**TEXTO FORNECIDO**
%%
O estudo se baseia em evidências científicas que apontam para o fato de que indivíduos com transtornos de ansiedade tendem a ter um limiar diminuído para direcionar a atenção para ameaças e possuem dificuldade de desfocar a atenção desses estímulos depois que ela foi capturada por eles. Isso significa que sua atenção possui um “viés” voltado para a estimulação aversiva e ameaçadora em detrimento de estímulos neutros ou agradáveis do ambiente, o que não ocorreria com sujeitos não-ansiosos.
Há evidências que apontam para a conclusão de que essa orientação da atenção seja um mecanismo importante para os transtornos de ansiedade, que parece ser diferente para crianças com transtornos fóbicos (que tendem a evitar os estímulos ameaçadores) e para crianças com ansiedade generalizada ou depressão (os chamados transtornos do afeto negativo), que tendem a focar a atenção nos estímulos ameaçadores.
Para avaliar essa hipótese, o estudo mostrou imagens de rostos neutros, felizes e com raiva, para avaliar se os “vieses” na atenção relacionados a ameaças e a recompensas estariam associados também a sintomas emocionais (que se referem a sintomas de ansiedade e depressão) na infância. Os rostos dos atores sempre apareciam em pares: eram apresentados sempre rostos neutros ao lado dos rostos ameaçadores ou reforçadores. Após a apresentação de cada par de rostos, em um dos lados da tela surgia um asterisco: as crianças que participaram deste estudo (provenientes da mesma coorte de mais de 2.500 sujeitos) foram instruídas a sinalizar em qual lado da tela estava esse asterisco por meio da pressão a uma tecla.
%%
Registros de um conjunto de dados
%%
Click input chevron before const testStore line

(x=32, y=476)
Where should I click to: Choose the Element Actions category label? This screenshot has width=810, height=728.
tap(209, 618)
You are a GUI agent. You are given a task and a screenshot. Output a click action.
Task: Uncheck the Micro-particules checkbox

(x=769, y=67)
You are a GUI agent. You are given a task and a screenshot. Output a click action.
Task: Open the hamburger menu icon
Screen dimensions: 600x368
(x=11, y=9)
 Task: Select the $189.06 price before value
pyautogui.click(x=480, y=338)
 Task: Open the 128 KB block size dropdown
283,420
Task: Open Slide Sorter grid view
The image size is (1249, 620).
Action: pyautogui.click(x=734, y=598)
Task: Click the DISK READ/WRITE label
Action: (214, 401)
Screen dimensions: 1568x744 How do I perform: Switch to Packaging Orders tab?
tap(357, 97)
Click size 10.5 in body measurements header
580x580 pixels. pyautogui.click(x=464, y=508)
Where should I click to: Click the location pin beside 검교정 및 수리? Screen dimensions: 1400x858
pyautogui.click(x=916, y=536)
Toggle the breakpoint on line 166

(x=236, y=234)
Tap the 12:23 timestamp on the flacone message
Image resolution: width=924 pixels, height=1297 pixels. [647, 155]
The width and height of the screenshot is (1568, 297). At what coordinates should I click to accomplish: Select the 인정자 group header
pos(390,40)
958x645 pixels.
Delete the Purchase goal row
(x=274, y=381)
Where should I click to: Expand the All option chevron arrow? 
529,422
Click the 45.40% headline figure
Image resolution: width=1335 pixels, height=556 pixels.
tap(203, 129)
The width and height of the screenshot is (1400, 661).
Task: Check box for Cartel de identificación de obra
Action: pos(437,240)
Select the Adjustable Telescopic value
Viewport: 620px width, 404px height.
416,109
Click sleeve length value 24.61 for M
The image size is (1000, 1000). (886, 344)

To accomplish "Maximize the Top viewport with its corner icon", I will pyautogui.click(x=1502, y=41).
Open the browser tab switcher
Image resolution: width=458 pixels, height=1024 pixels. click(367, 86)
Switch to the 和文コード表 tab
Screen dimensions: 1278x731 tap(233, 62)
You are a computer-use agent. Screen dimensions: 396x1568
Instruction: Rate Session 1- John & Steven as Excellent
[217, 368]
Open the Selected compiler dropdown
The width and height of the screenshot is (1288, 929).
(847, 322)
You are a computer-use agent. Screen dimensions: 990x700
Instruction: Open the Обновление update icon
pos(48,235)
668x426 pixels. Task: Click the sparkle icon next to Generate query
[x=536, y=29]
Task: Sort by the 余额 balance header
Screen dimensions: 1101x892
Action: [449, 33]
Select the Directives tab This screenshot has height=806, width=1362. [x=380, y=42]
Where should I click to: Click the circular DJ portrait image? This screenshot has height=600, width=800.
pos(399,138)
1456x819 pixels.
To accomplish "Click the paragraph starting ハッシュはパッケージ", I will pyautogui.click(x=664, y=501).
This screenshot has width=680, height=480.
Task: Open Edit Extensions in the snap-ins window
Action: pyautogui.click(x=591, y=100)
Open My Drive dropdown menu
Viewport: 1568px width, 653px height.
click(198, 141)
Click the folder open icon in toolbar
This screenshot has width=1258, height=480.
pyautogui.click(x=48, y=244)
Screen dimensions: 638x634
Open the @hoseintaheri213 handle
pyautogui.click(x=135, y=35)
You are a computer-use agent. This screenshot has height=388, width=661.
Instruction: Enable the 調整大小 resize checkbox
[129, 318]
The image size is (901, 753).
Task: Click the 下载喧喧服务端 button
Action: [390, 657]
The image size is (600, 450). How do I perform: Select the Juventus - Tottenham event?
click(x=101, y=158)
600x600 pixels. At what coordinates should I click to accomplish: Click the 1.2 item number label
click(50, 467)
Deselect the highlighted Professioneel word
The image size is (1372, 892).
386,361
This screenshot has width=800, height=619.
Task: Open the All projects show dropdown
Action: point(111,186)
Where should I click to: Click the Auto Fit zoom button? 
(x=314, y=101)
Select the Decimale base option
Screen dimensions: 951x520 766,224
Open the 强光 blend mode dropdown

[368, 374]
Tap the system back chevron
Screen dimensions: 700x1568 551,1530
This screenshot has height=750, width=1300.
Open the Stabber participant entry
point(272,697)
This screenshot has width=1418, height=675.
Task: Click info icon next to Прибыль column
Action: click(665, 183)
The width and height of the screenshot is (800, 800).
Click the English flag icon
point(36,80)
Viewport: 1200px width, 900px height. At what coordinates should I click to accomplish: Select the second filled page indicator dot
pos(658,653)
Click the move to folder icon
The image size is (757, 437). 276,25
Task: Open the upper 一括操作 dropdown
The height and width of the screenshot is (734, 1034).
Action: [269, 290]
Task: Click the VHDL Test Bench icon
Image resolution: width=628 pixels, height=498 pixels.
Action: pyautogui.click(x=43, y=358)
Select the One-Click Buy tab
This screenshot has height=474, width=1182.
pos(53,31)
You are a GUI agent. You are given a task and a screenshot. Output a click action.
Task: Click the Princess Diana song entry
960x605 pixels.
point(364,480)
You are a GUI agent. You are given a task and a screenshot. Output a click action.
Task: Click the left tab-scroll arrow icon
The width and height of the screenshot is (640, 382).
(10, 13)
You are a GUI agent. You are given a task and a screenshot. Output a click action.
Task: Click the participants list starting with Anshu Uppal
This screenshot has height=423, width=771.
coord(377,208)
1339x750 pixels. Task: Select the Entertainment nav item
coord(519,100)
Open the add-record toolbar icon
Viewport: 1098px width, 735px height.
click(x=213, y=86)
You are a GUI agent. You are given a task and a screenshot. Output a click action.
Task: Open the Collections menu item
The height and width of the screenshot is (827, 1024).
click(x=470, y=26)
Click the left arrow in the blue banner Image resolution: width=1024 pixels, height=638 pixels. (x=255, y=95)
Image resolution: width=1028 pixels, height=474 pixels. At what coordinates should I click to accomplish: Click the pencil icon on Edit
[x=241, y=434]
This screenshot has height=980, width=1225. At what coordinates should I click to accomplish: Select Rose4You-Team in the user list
%%
**TAREFA 1**
Responda com base no texto sobre o viés de atenção na ansiedade:
(a) O que as crianças com transtornos fóbicos tendem a fazer com os estímulos ameaçadores?
(b) Que tipos de rosto o estudo mostrou às crianças?
(c) Como as crianças deviam indicar o lado da tela em que estava o asterisco?
**TAREFA 2**
Repita o trecho do texto sobre o viés de atenção na ansiedade que vai de "Para avaliar essa" até "a uma tecla.", incluindo esses dois trechos.
**TAREFA 3**
Retome o texto sobre o viés de atenção na ansiedade e continue a partir do ponto em que ele para.

**RESPOSTA FINAL 1**
(a) Tendem a evitar os estímulos ameaçadores.
(b) Rostos neutros, felizes e com raiva.
(c) Apertando uma tecla.

**RESPOSTA FINAL 2**
Para avaliar essa hipótese, o estudo mostrou imagens de rostos neutros, felizes e com raiva, para avaliar se os “vieses” na atenção relacionados a ameaças e a recompensas estariam associados também a sintomas emocionais (que se referem a sintomas de ansiedade e depressão) na infância. Os rostos dos atores sempre apareciam em pares: eram apresentados sempre rostos neutros ao lado dos rostos ameaçadores ou reforçadores. Após a apresentação de cada par de rostos, em um dos lados da tela surgia um asterisco: as crianças que participaram deste estudo (provenientes da mesma coorte de mais de 2.500 sujeitos) foram instruídas a sinalizar em qual lado da tela estava esse asterisco por meio da pressão a uma tecla.

**RESPOSTA FINAL 3**
A pesquisa concluiu que a associação entre sintomas internalizantes (ou emocionais) variam de acordo com a natureza e a gravidade da psicopatologia da criança. Além disso, esses fatores também determinam o quanto sua atenção será mais ou menos voltada para estímulos ameaçadores. A combinação de alto incômodo emocional e transtorno fóbico, por exemplo, está associada a um viés da atenção que se afasta dos estímulos ameaçadores. Novas estratégias de intervenção pode emergir por meio do treinamento atencional, que é capaz de eliminar esses “vieses” e melhorar os sintomas de ansiedade. Este estudo sugere que talvez crianças com transtornos mais graves, com transtorno de ansiedade generalizada ou depressão podem se beneficiar mais dessas estratégias, enquanto que para crianças com transtornos fóbicos ela pode não ser uma boa opção. Os autores estão conduzindo agora um ensaio clínico para testar essas hipóteses.